Having pubic power and the right to levy taxes,” Engels writes, “the officials now stand, as organs of society, above society. The free, voluntary respect that was accorded to the organs of the gentile [clan] constitution does not satisfy them, even if they could gain it....” Special laws are enacted proclaiming the sanctity and immunity of the officials. “The shabbiest police servant” has more “authority” than the representative of the clan, but even the head of the military power of a civilized state may well envy the elder of a clan the “unrestrained respect” of society.

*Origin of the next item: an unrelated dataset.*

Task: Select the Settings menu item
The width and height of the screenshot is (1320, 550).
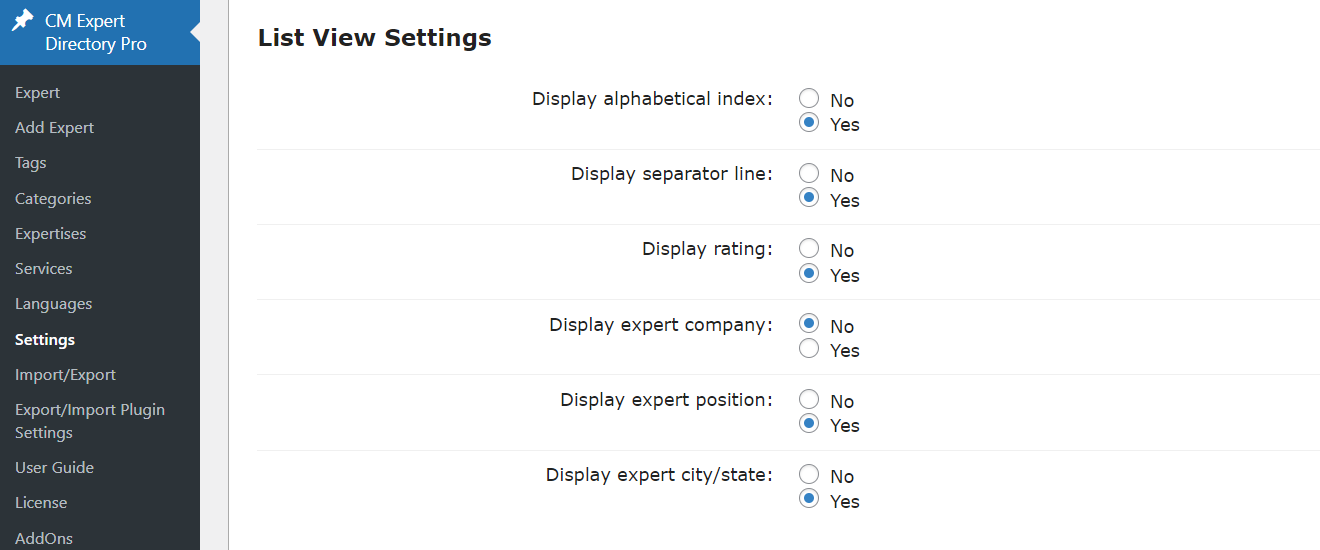Action: (x=45, y=340)
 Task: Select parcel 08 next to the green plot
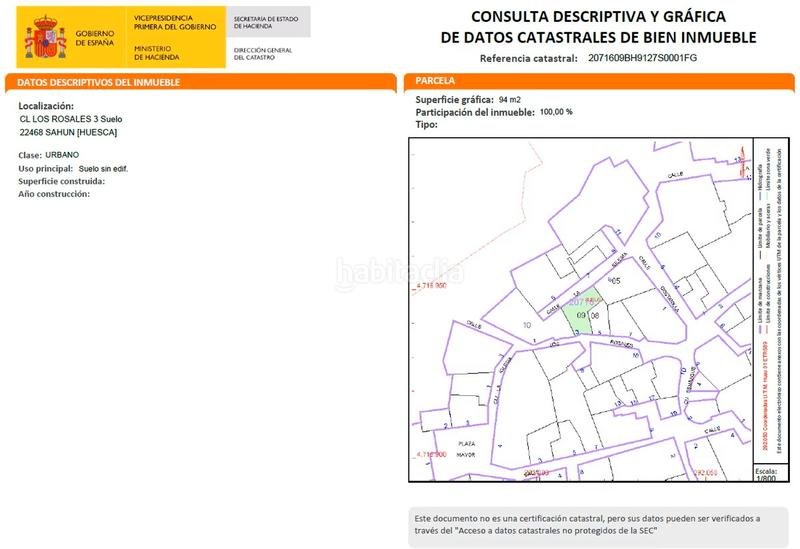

“Because the state arose from the need to hold class antagonisms in check, but because it arose, at the same time, in the midst of the conflict of these classes, it is, as a rule, the state of the most powerful, economically dominant class, which, through the medium of the state, becomes also the politically dominant class, and thus acquires new means of holding down and exploiting the oppressed class....” The ancient and feudal states were organs for the exploitation of the slaves and serfs; likewise, “the modern representative state is an instrument of exploitation of wage-labor by capital. By way of exception, however, periods occur in which the warring classes balance each other so nearly that the state power as ostensible mediator acquires, for the moment, a certain degree of independence of both....” Such were the absolute monarchies of the 17th and 18th centuries, the Bonapartism of the First and Second Empires in France, and the Bismarck regime in Germany.